* Instructions for the task
Starting at the top line, print the entries below exactly as they are and skip every picture.

• • • • •

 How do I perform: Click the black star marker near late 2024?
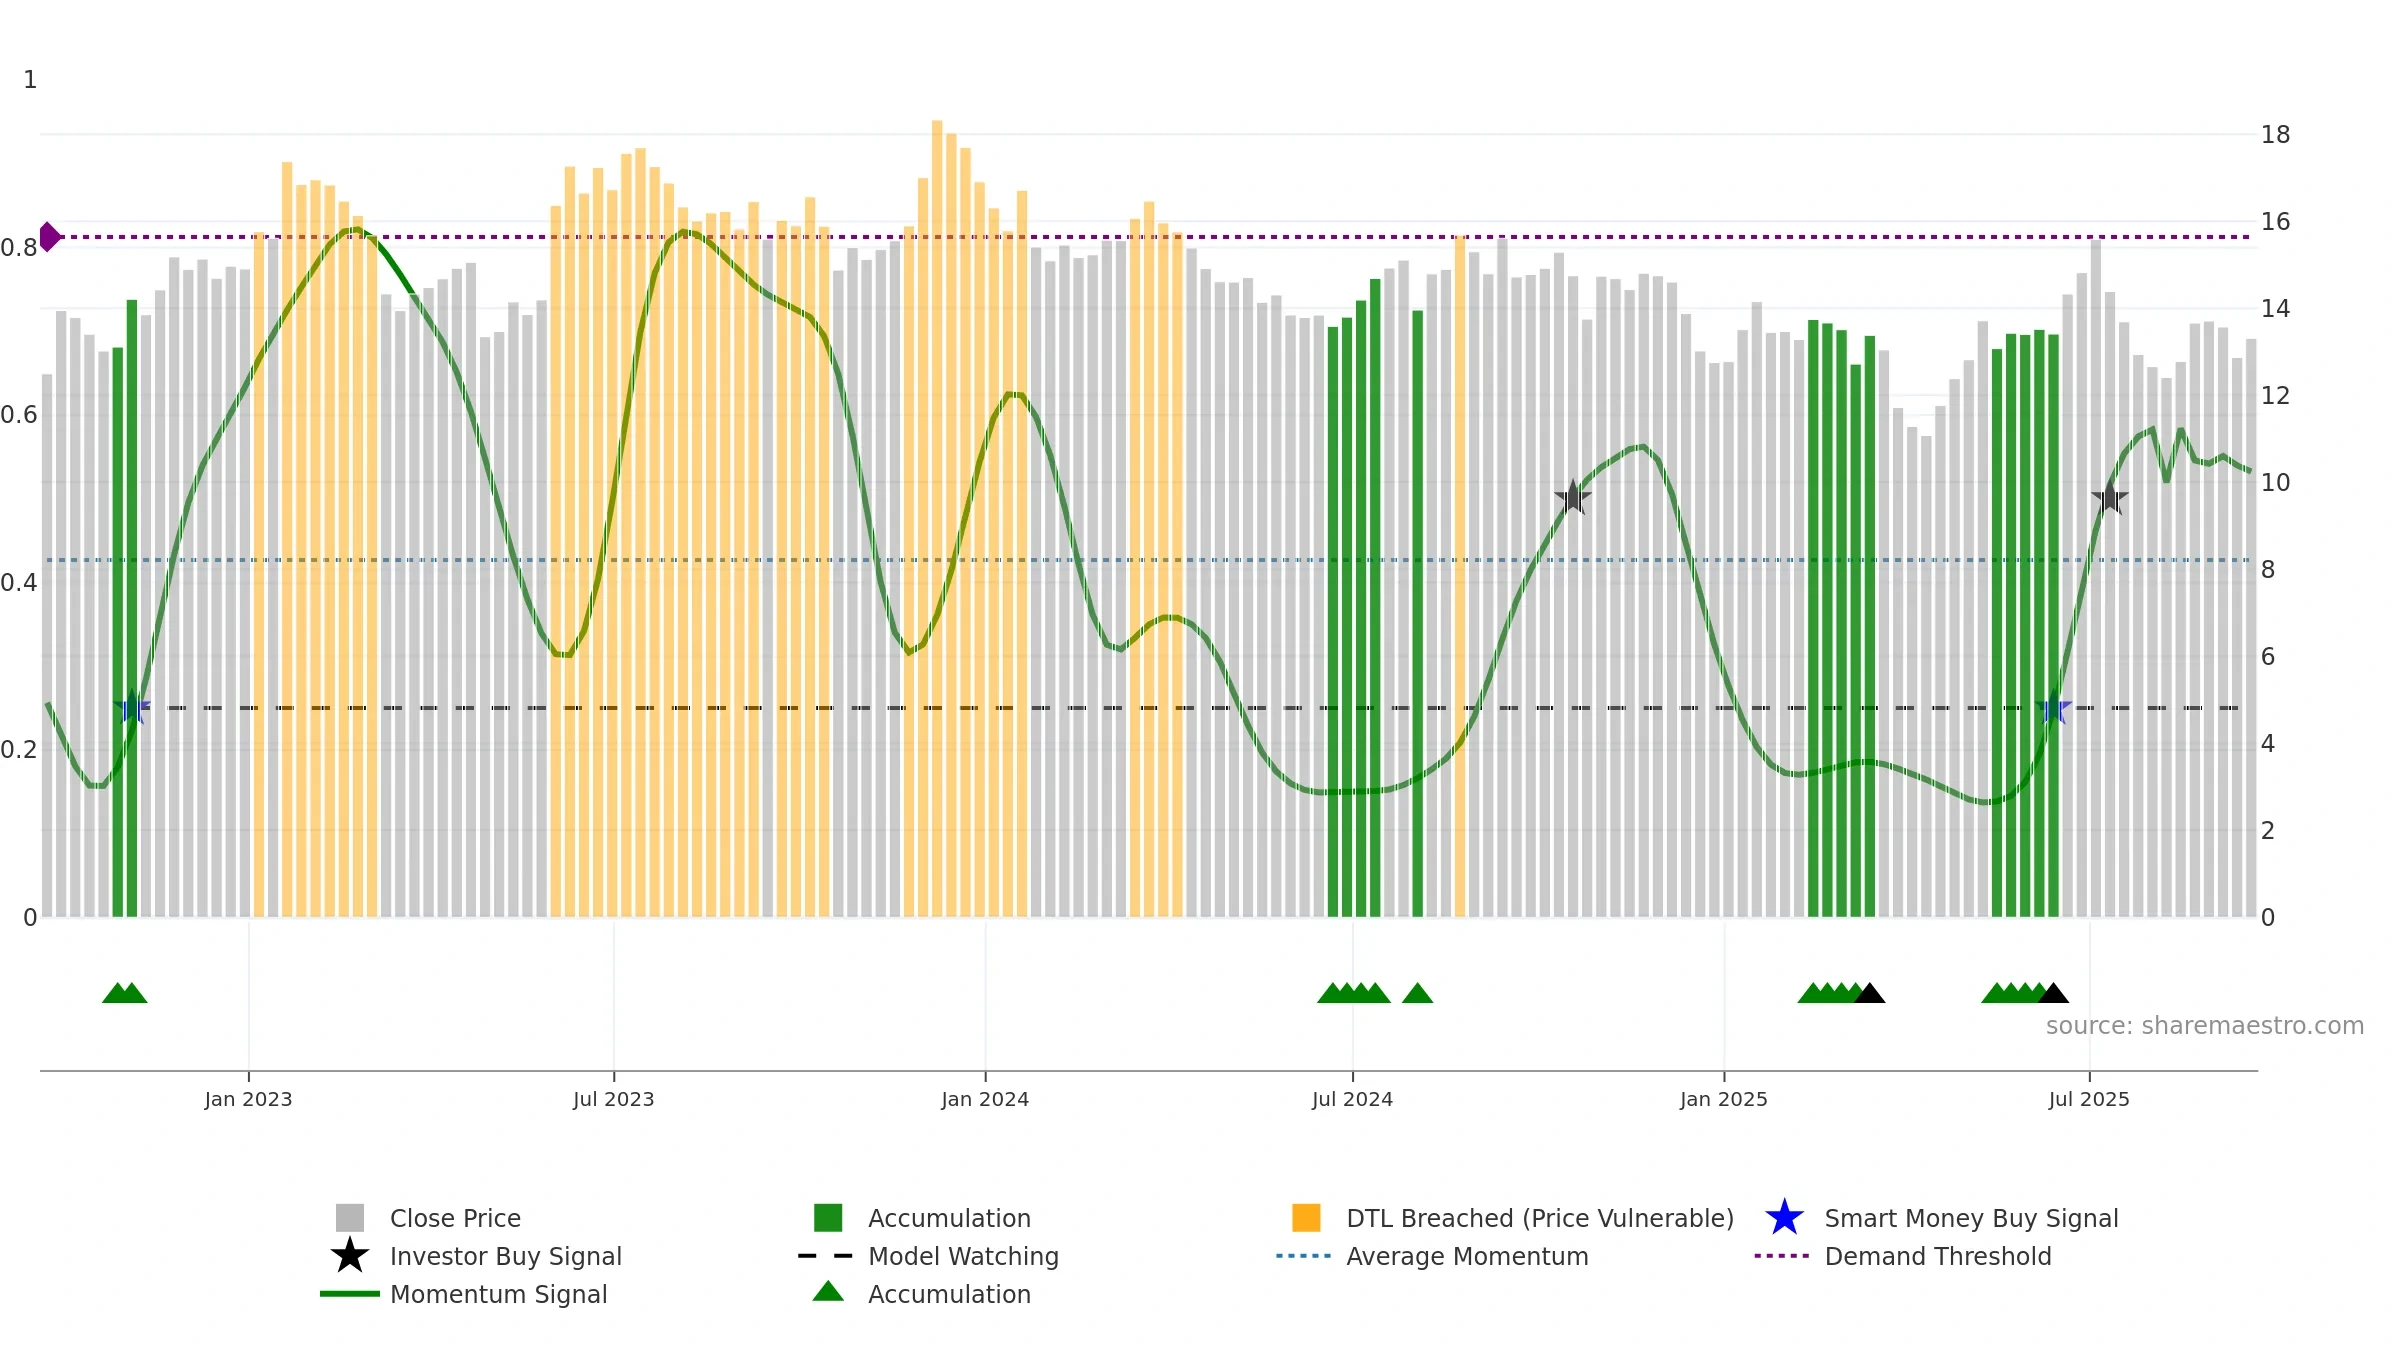click(1573, 497)
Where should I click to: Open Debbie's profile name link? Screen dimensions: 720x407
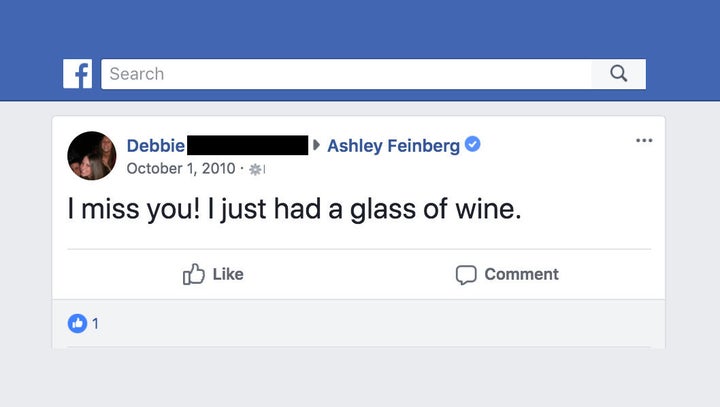click(156, 146)
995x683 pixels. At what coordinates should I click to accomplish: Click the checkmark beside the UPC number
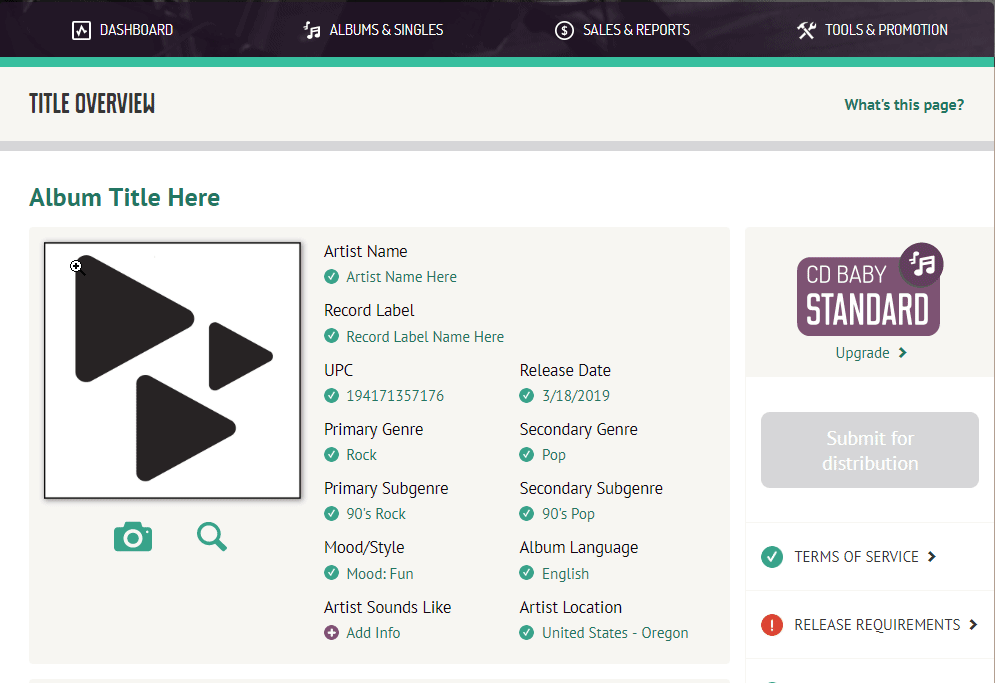pos(331,395)
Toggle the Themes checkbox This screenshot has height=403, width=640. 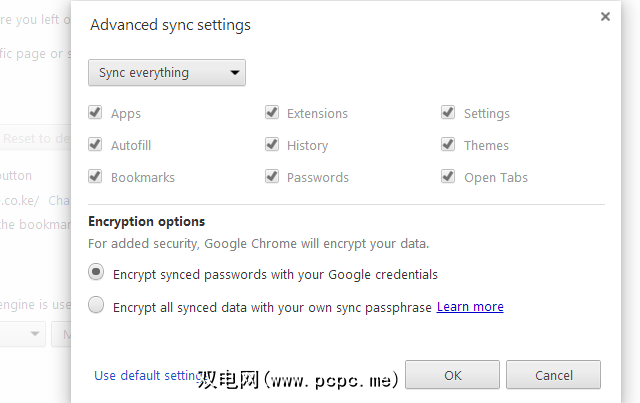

• • • • •

* Your response
 How do I perform: Click the black star marker near late 2024?
click(1573, 497)
Where should I click to: Open Debbie's profile name link? Screen dimensions: 720x407
click(156, 146)
995x683 pixels. At what coordinates should I click to accomplish: Click the checkmark beside the UPC number
pos(331,395)
Toggle the Themes checkbox This screenshot has height=403, width=640. 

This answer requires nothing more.